:: CHALLENGE ::
Render the lines below as a numbered list, from the line containing "Where should I click to: Select" through the end of the lines, with both ends included and blank lines omitted. Leave the pictures out of the answer.

:: Pointing records for screenshots and pages ::
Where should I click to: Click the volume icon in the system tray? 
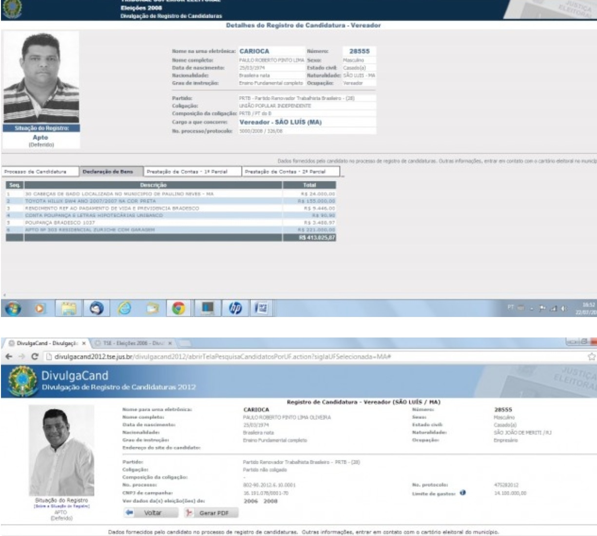pos(564,308)
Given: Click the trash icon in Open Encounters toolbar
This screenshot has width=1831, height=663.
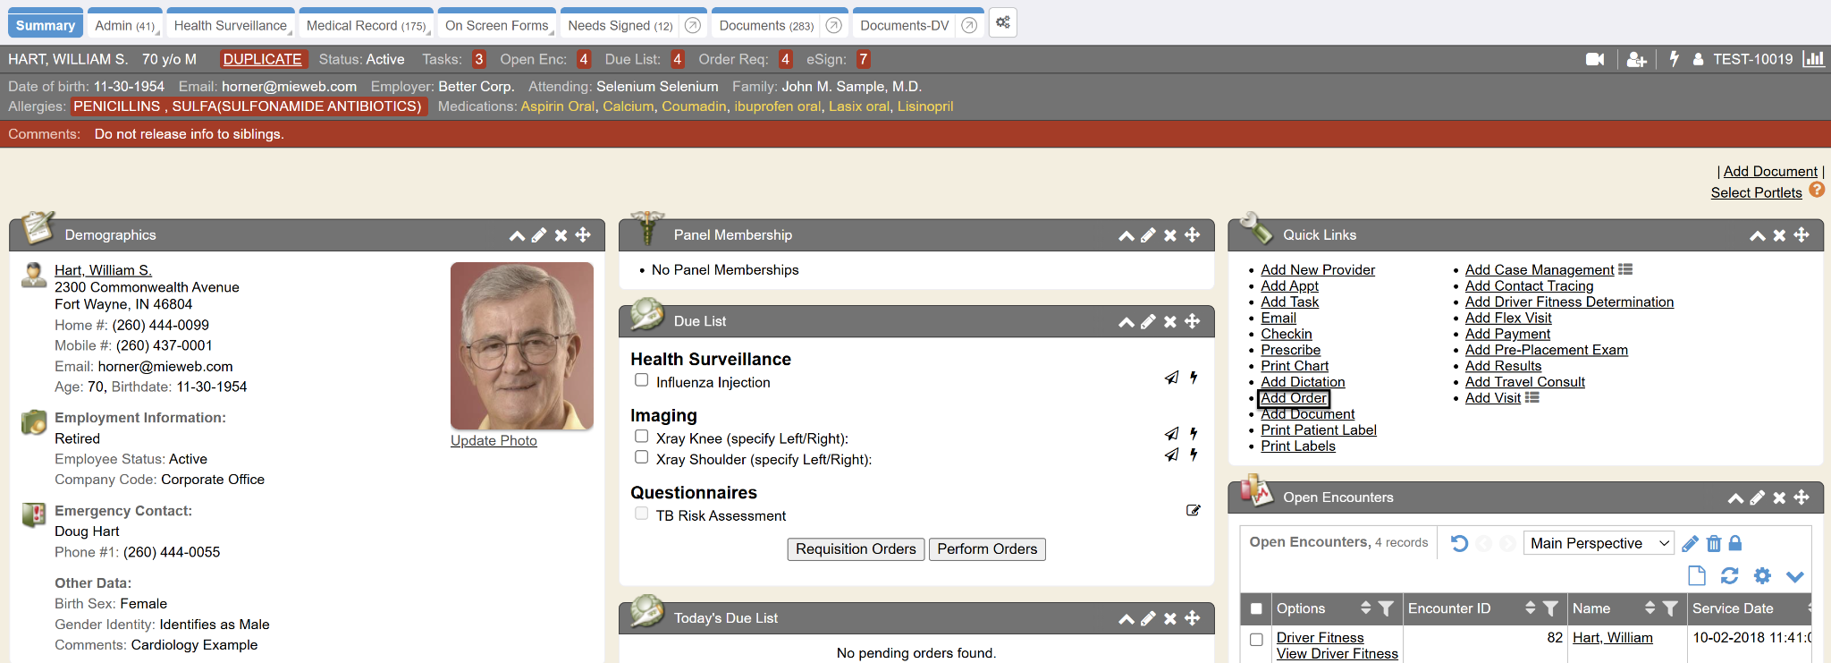Looking at the screenshot, I should point(1714,543).
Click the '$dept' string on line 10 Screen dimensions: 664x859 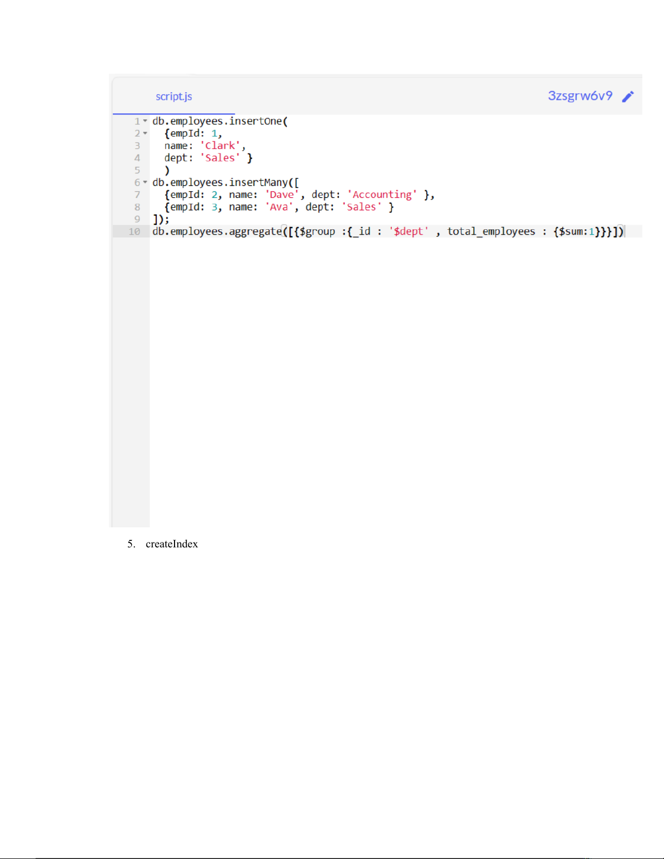(409, 231)
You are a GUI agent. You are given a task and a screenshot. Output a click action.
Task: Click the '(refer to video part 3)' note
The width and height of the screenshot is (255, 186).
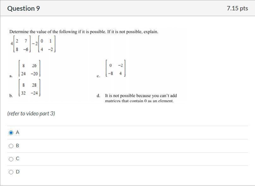pos(31,113)
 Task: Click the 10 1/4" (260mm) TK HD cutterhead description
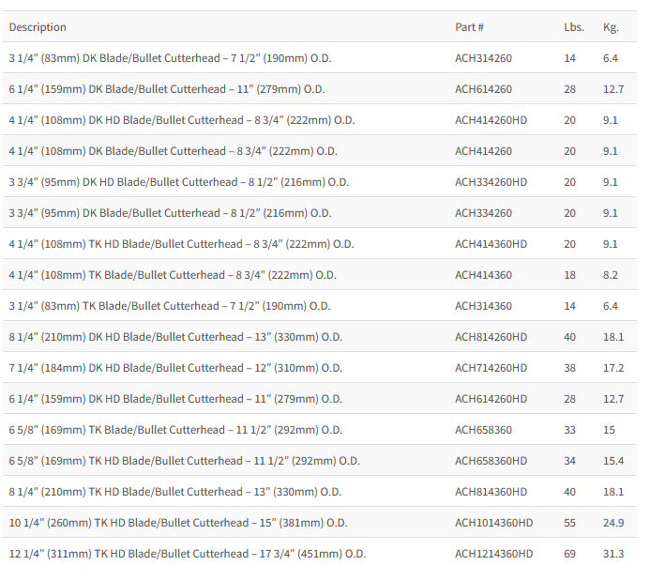coord(178,523)
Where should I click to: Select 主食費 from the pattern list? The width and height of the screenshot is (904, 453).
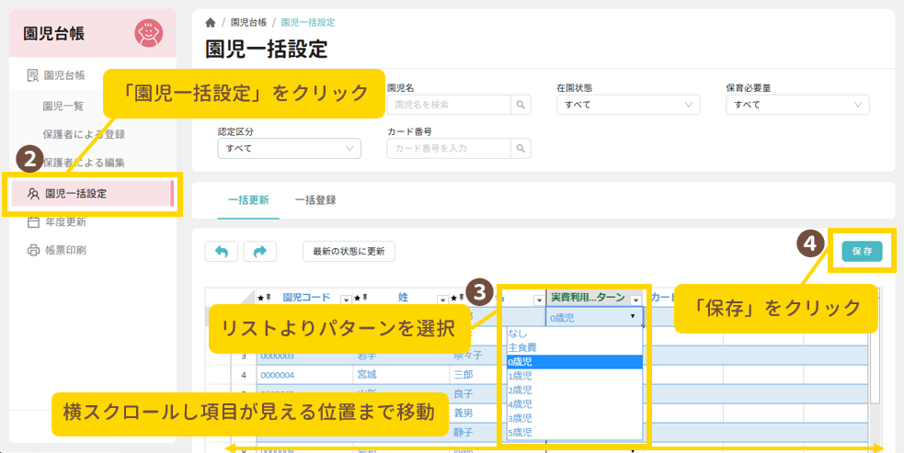[521, 347]
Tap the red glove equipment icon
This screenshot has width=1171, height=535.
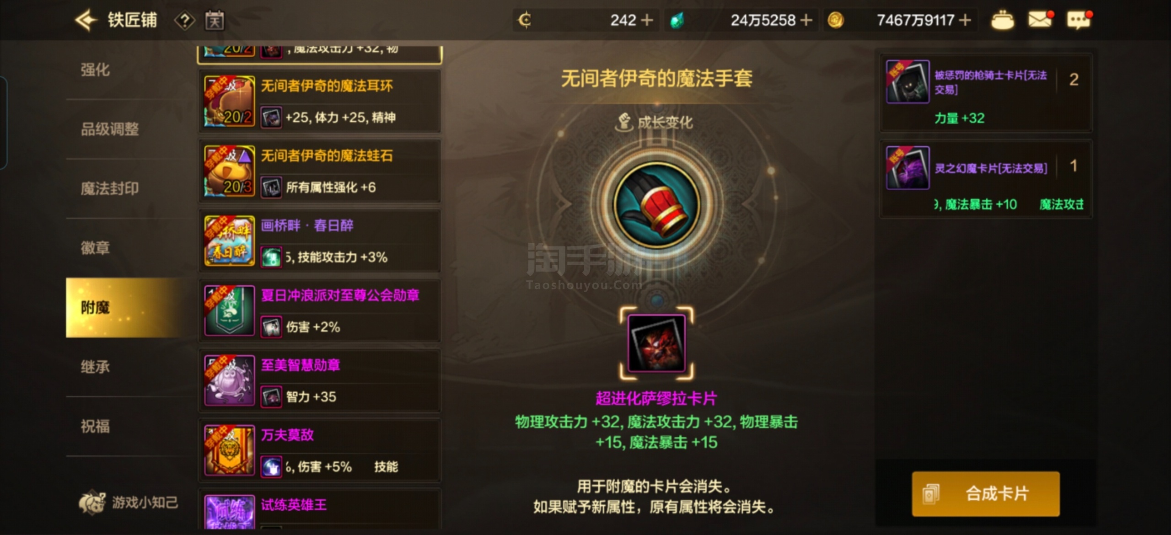(657, 205)
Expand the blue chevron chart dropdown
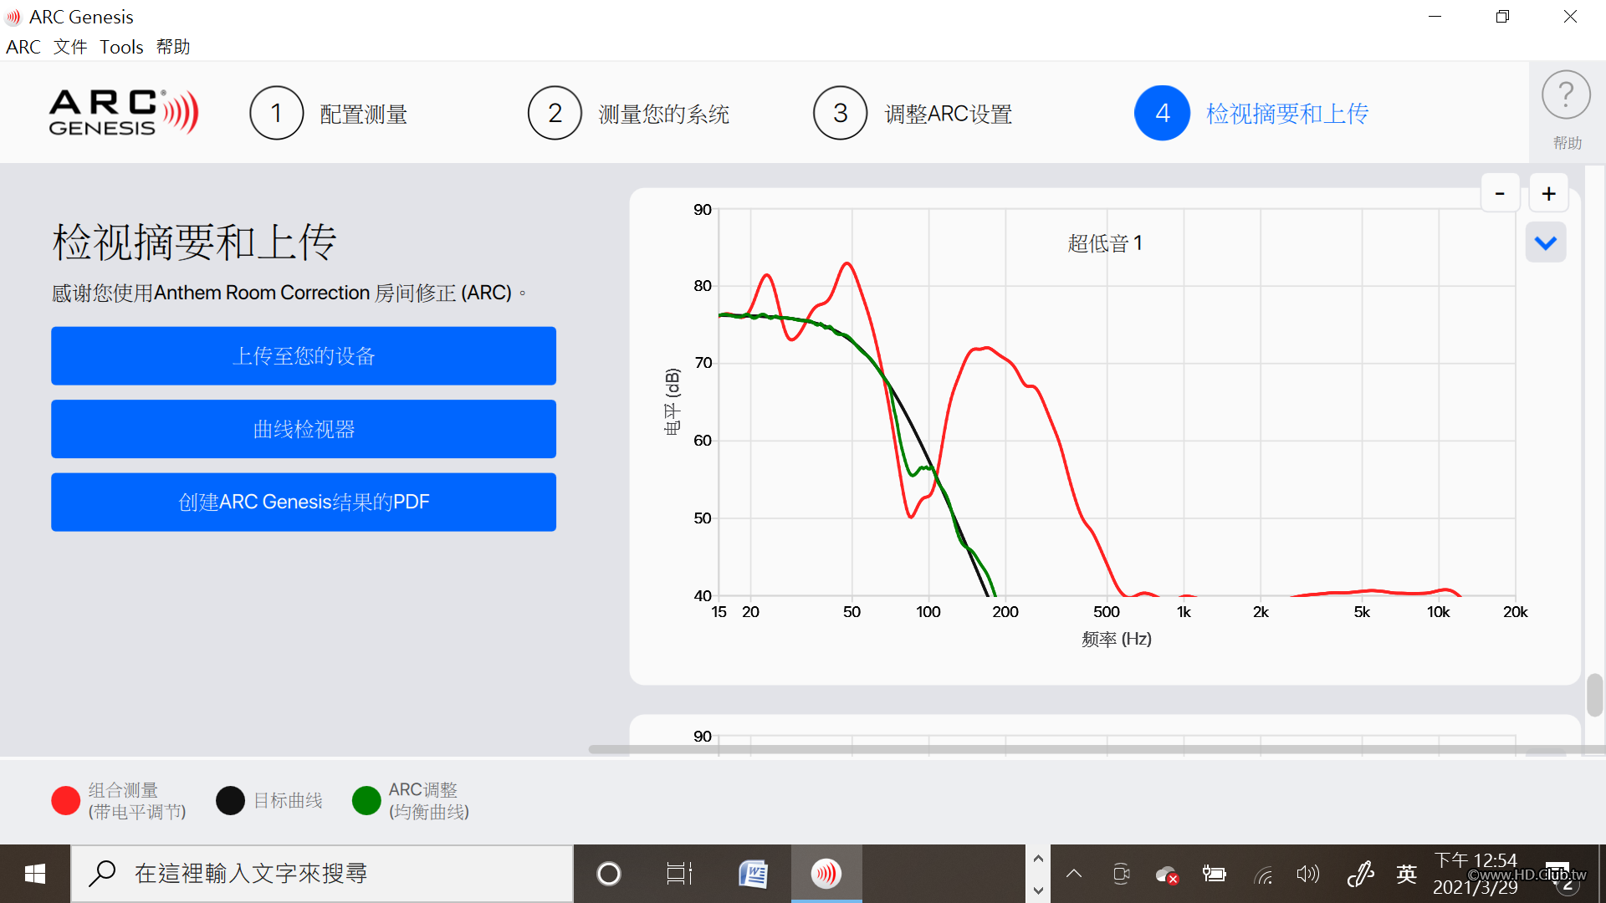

:: SOLUTION FOR THIS PROBLEM ::
1. Where should I click to: Select 主食費 from the pattern list? The width and height of the screenshot is (904, 453).
2. [521, 347]
3. Tap the red glove equipment icon
4. This screenshot has width=1171, height=535.
5. (657, 205)
6. Expand the blue chevron chart dropdown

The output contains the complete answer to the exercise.